Publié le 11 août 2025

Cette article se concentre sur les aspects financiers des contrats publics une fois qu'ils ont été attribués et sont en phase d'exécution.

 

A. Avances : Conditions d'Octroi et Modalités de Versement

 

Une avance est un paiement effectué par l'acheteur public au titulaire du marché, représentant une partie du montant total du marché, avant que toute prestation n'ait été rendue ou tout travail exécuté. Elle constitue une dérogation au principe général du "service fait" (paiement après exécution de la prestation).

Les avances sont régies par les articles L2191-1 et suivants, R2191-1 et suivants, et R2391-1 et suivants du Code de la commande publique.

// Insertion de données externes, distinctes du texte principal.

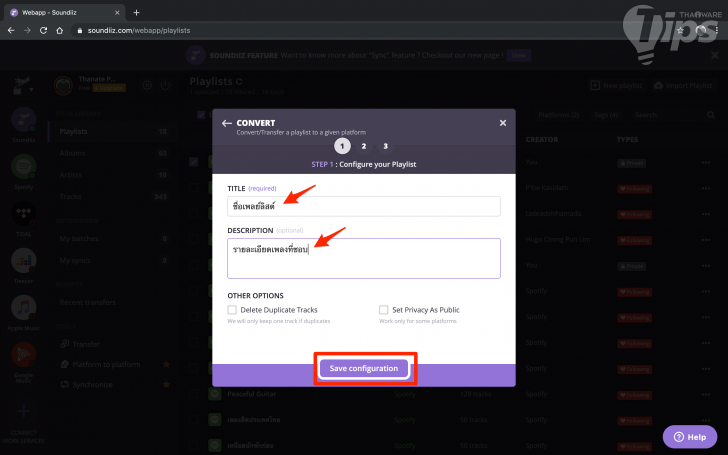728x455 pixels.
Task: Click into the playlist Title field
Action: [364, 206]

Les conditions d'octroi obligatoires d'une avance sont généralement les suivantes :

  • Le montant initial du marché est supérieur à 50 000 euros HT.

  • Le délai d'exécution est supérieur à deux mois.

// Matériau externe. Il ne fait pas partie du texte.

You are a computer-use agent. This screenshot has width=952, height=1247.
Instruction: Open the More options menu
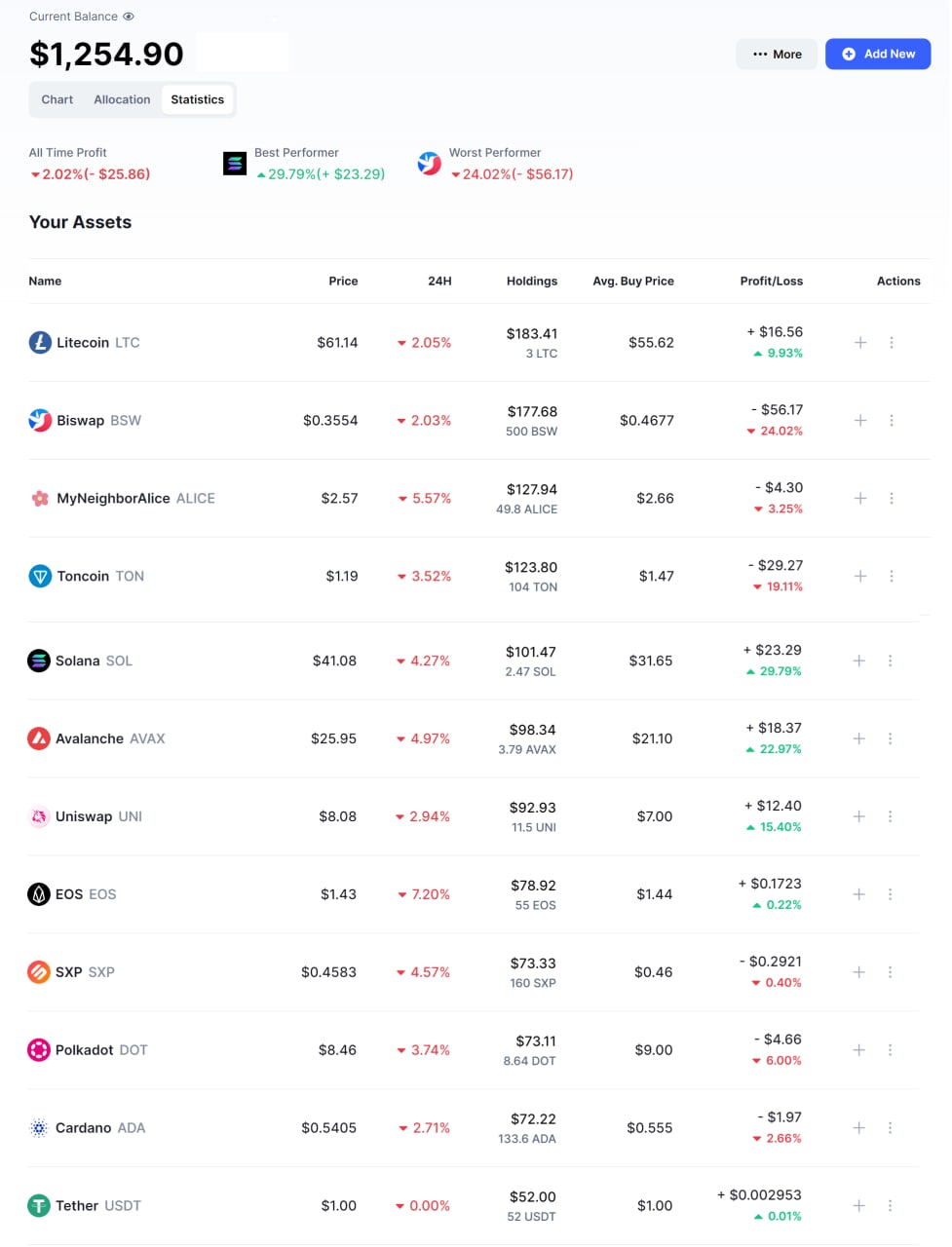click(x=777, y=55)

  • Des taux minimaux spécifiques s'appliquent, favorisant particulièrement les PME :

    • 30% pour les PME/artisans.

    • 20% pour les marchés passés par l'État avec des PME.

    • 10% pour les marchés passés par certains établissements publics administratifs ou grandes collectivités territoriales avec des PME.

    • 5% pour les autres acheteurs.

Les acheteurs ont la possibilité d'accorder des avances facultatives même lorsque ce n'est pas légalement obligatoire. Ils peuvent également augmenter les taux minimaux. Le titulaire du marché a le droit de refuser l'avance, même si elle est obligatoire.

Le calcul du montant de l'avance est généralement compris entre 5% et 30% du montant initial TTC pour les marchés d'une durée inférieure ou égale à 12 mois. Pour les marchés de plus de 12 mois, il est calculé entre 5% et 30% d'une somme égale à douze fois le montant initial TTC du marché divisé par sa durée exprimée en mois. Pour les avances dépassant 30%, l'acheteur peut exiger une "garantie à première demande" , bien que cette exigence puisse être levée.

Le remboursement de l'avance s'effectue par précompte sur les sommes dues au titulaire (acomptes, règlements partiels définitifs ou solde). Le remboursement doit être achevé lorsque 80% des prestations ont été exécutées. Les

sous-traitants bénéficiant du paiement direct ont également droit à une avance, sur leur demande, si le titulaire principal y est éligible.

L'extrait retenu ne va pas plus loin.